To be sure, she has been a pain in someone's neck wherever she has gone. She sees problems in strictly their human dimensions, eschewing systems or politics. "You get on my nerves," Barack Obama would tell her more than once in meetings of either the National Security Council or the Cabinet.

Not just his. Secretary of State John Kerry complained more than once that Power sometimes hindered his job. Sometimes, diplomacy can be better accomplished with representatives who agree with a policy, but don't want it attached to their portfolios. You can get work done that way, but not always: It's also a way to avoid tough calls. As UN Ambassador, Power brought things out into the open, though, forcing reluctant diplomats to answer for them. She got work done, too.

She did all this while raising two little kids.
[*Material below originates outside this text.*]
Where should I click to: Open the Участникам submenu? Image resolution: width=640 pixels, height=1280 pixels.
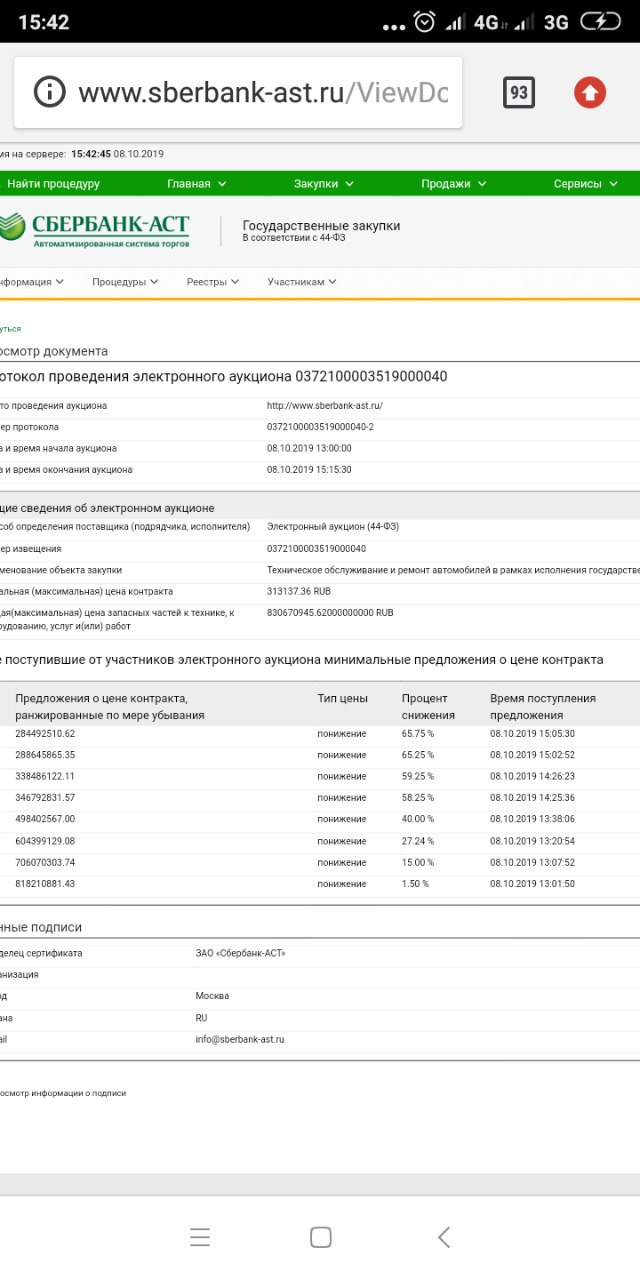pyautogui.click(x=301, y=282)
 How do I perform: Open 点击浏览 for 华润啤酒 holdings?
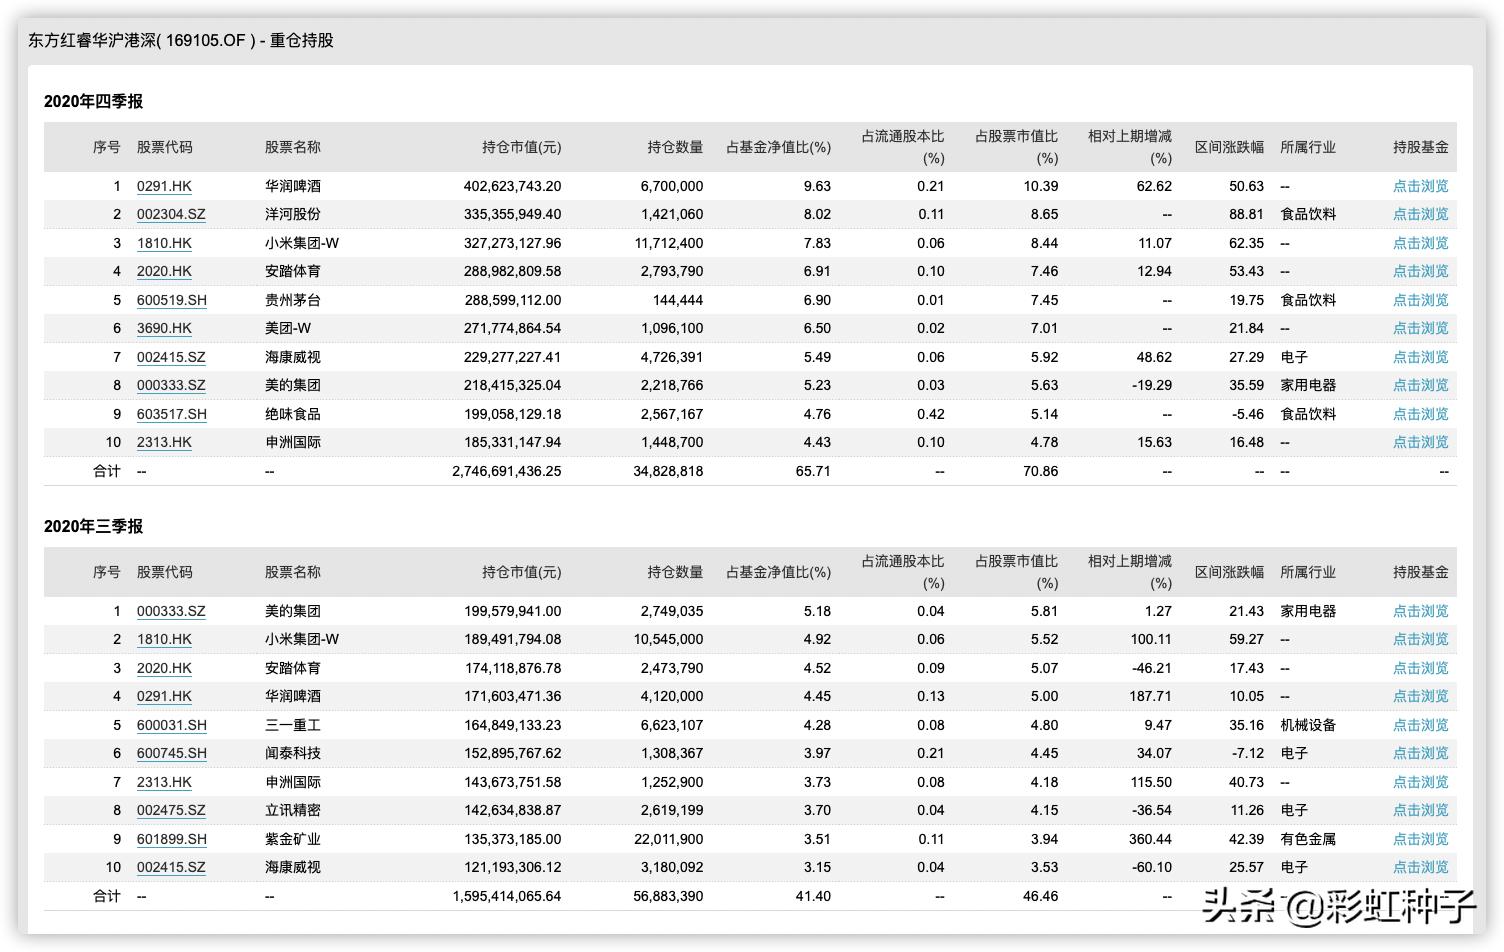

Yes, she had help from an Hispanic nanny and various friends, but she spares no sentiment telling us how torn she sometimes was between her family and her jobs.

Today, after withstanding the last, horrible, degrading administration by teaching at Harvard (and for the paperback version of this book, she's added new paragraphs about the pandemic), she's been nominated for the directorship of the United States Agency for International Development (USAID), the official organization which oversees what most people refer to as "foreign aid." The USAID helps other countries in such areas as:
  • Agriculture and Food Security
  • Democracy and Human Rights
  • Gender Equality and Women's Empowerment
  • Global Health
  • Humanitarian Assistance
President Biden also wants to raise that position to the National Security Council level (Power was once a member of that group, pre-ambassadorship, under Obama). Doesn't that sound like she's a perfect fit? She had her Senate nomination hearing last month. She awaits approval. She'd better get it, or one blogger will be mighty upset. Should she ever be considered for being, at long last, the first female President (and she's now 50), we could do much, much worse.

Be well. Be careful. Wear a mask. With some luck, I'll see you down the road.